Kathleen Schmitz-Hertzberg (nee Brookhouse) was born on Fourth Day, the sixteenth of Second Month in 1916. Her birth commenced a life of almost 103 years and one which made a difference in the lives of countless people who knew Kathleen or benefitted from one or more of the many aspects of the energy she devoted to Quaker service and concerns.

Kathleen has been a member of Toronto Monthly meeting for many years. The following is summarized from information and excerpts taken from the announcement of her passing:

Kathleen became a convinced Friend at nineteen and joined Stafford Friends Meeting (now Stafford Quaker Meeting). She attended Woodbrooke College for two terms 1937-8. Kathleen travelled in Germany 1938-39 under the auspices of Friends. She attended Germany Yearly Meeting 1938 and visited German Quakers. She helped Jewish families escape from the Nazi regime. While in Germany she met a German medical student, Friedrich Schmitz-Hertzberg in Kassel. They became engaged to be married in 1939 and Fritz visited England. He had to return to Germany and WWII separated the two for ten years. Kathleen’s report of her time in Germany for Woodbrooke College has been printed in the Canadian Quaker History Journal: http://www.cfha.info/journal74ToC.pdf

During the war Kathleen worked on the Quaker Germany Emergency Committee, in the Friends Ambulance Unit during the blitz of London, the Quaker Friends War Victims Relief Committee finding homes for London evacuees, and through the British Home Office working as a social worker settling refugees, mainly German Jews in North Wales 1943 – 45. After the War she worked again at the Germany Desk in London 1945-47 with Fred Tritton and Richard Ullmann.

In May 1949 Fritz returned to Germany after nearly five years as a POW in Russia. The couple were reunited and married under the care of Stafford Friends’ Meeting. Fritz finished his medical studies in Germany. Their first child, Evelyn was born in 1950 in Kassel, Germany. The small family immigrated to Toronto, Canada in December 1951. Kathleen was offered a position working with Fred Haslam at Canadian Friends Service Committee, CFSC while Fritz got his Canadian medical qualifications. Fritz took up a position in Pickering, Ontario as a family physician. They had two more children, Andreas and Martin. They became active members of Toronto Monthly Meeting (TMM) and Canadian Yearly Meeting (CYM).
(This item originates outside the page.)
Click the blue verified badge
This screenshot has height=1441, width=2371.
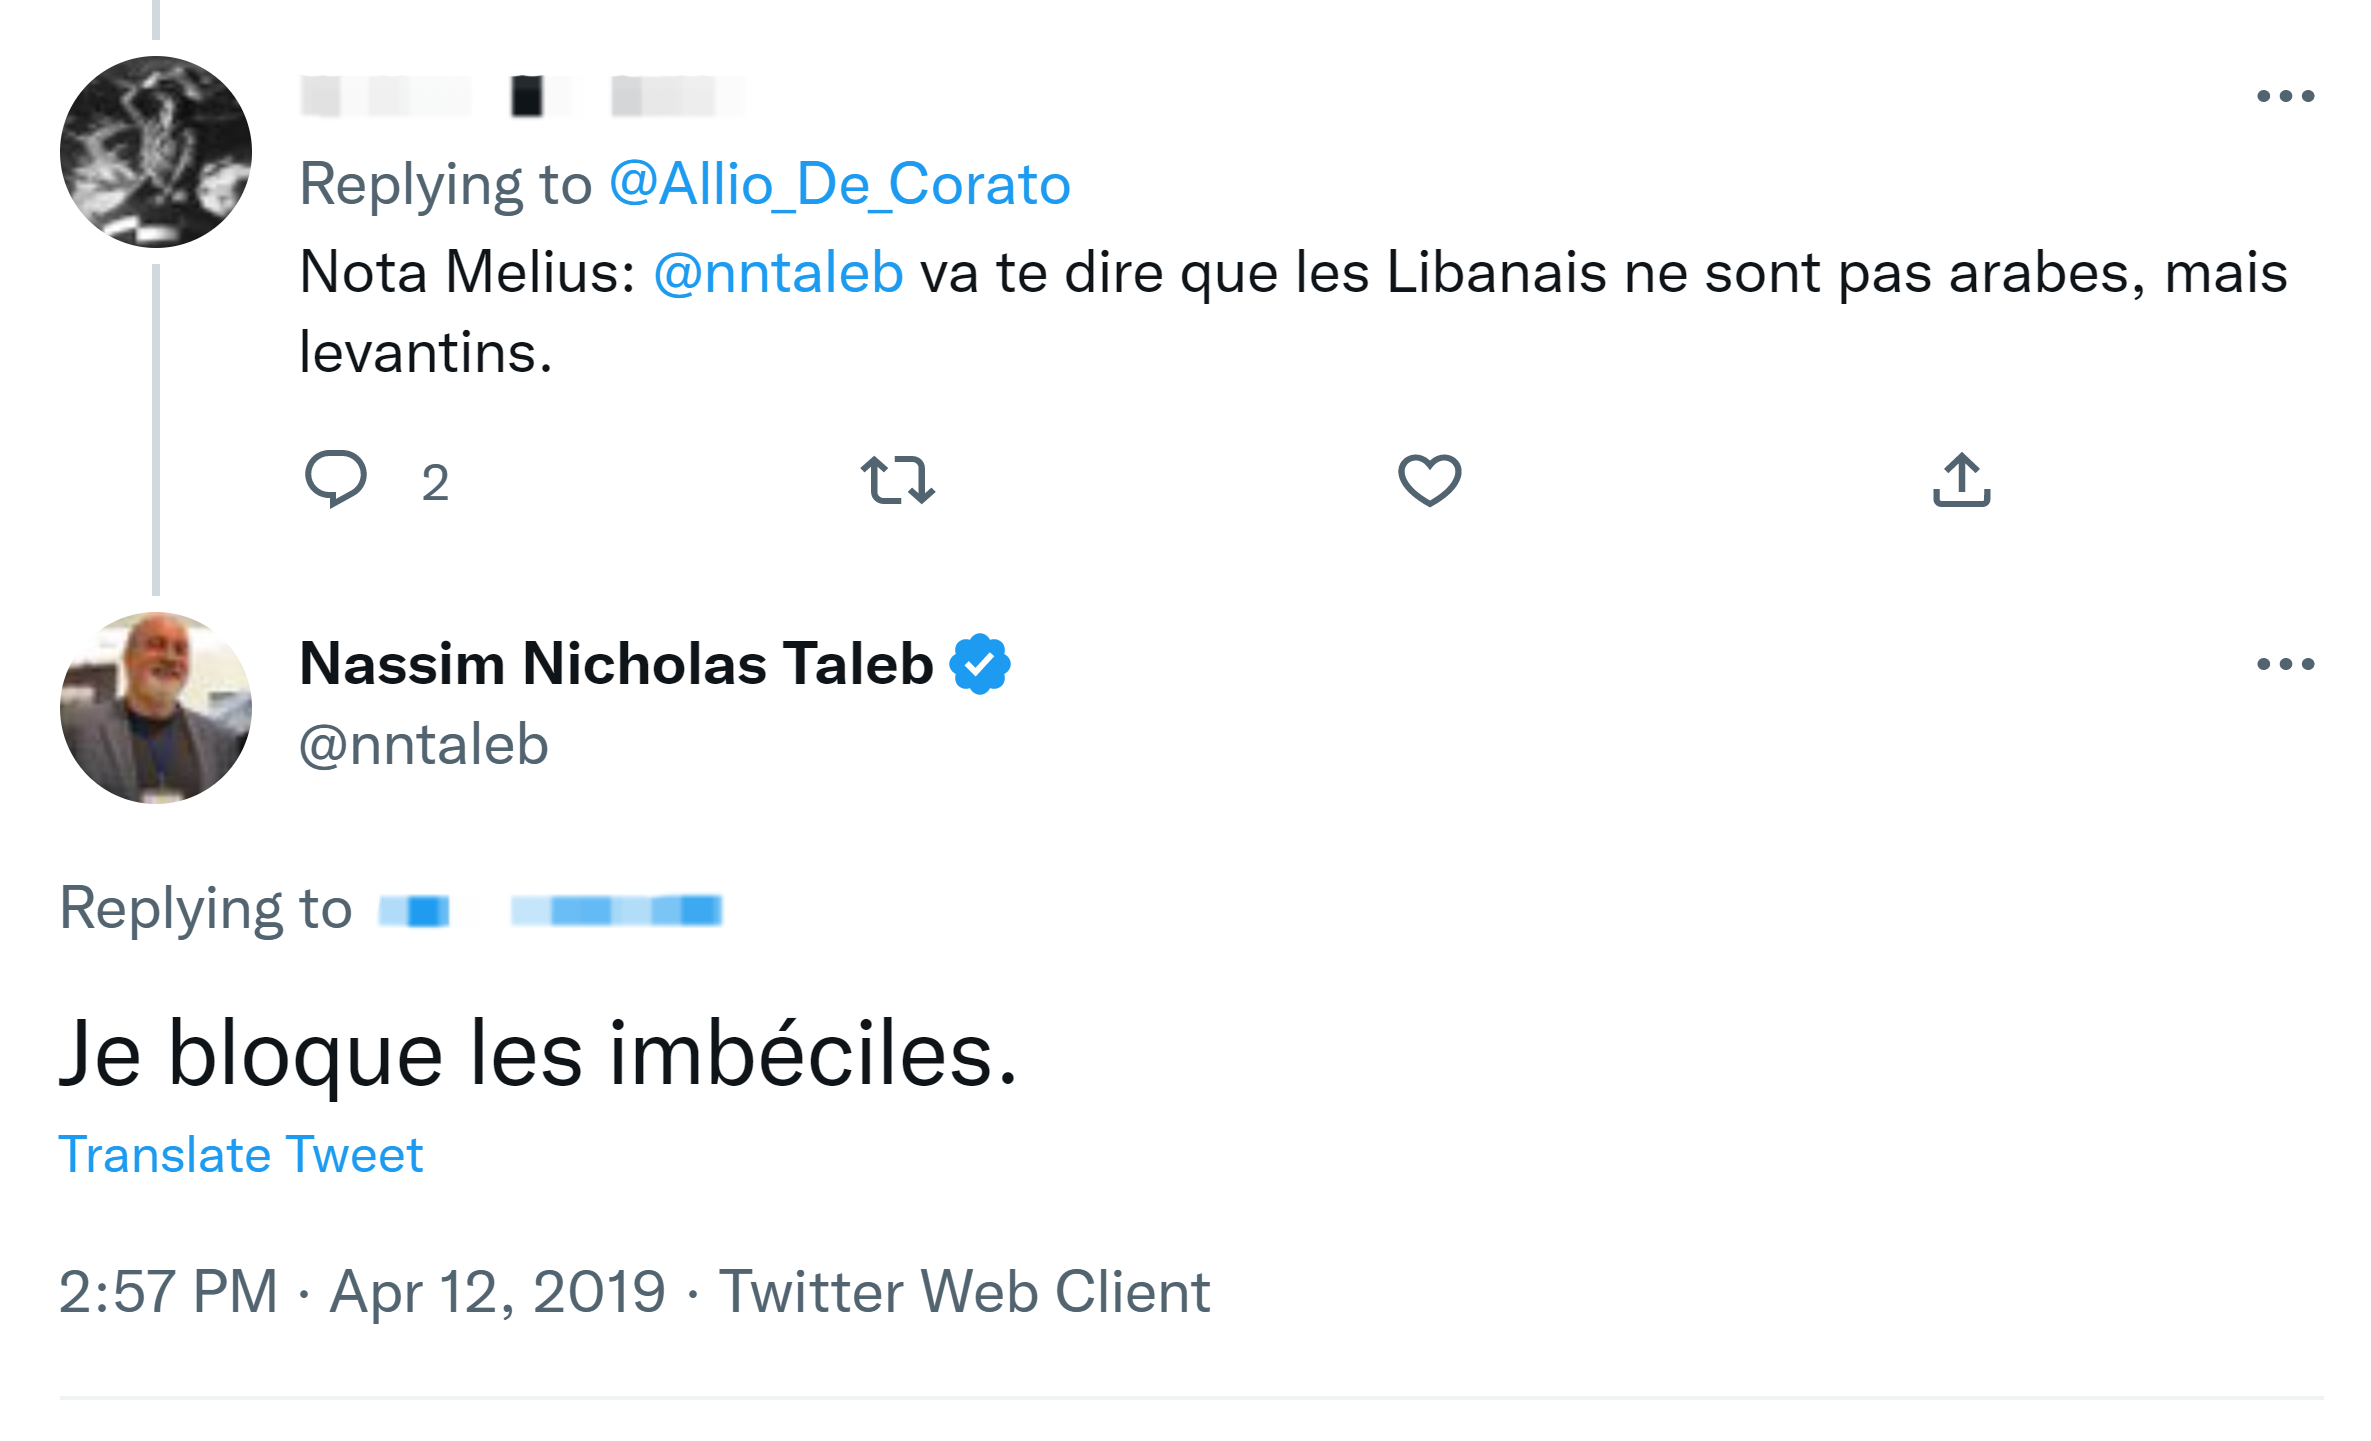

In the years following her migration Kathleen became familiar with the various elements of Quaker legacy passed down from the Orthodox, Hicksite and Conservative Yearly meetings which then existed in Canada. A particular concern that this legacy be preserved and appreciated arose in Kathleen when she learned of plans for the sale and dismantling of the historic Uxbridge Quaker meetinghouse. This event spurred Kathleen and fellow Toronto Monthly Meeting member Grace Pincoe to coalesce their concern and those of other like-minded Quakers and non-Quakers into the Canadian Friends Historical Association. Informal meetings were held, and in 1972 the first newsletter was circulated to a small but enthusiastic membership.

Kathleen devoted great effort to the early years of CFHA serving as Chair, publishing The Newsletter, writing and contributing articles during its first decades of activity.  The effort to preserve the Uxbridge Quaker meetinghouse initiated by Kathleen was successful. Kathleen fostered awareness of the precarious state of many other aspects of Canadian Quaker heritage. Thanks to Kathleen’s efforts and those she inspired, greater awareness and appreciation of this legacy has been achieved. CFHA has carried forward her vision and objectives. Its work stands as a tribute and testimony to her full and longstanding dedication. We remember Kathleen with gratitude.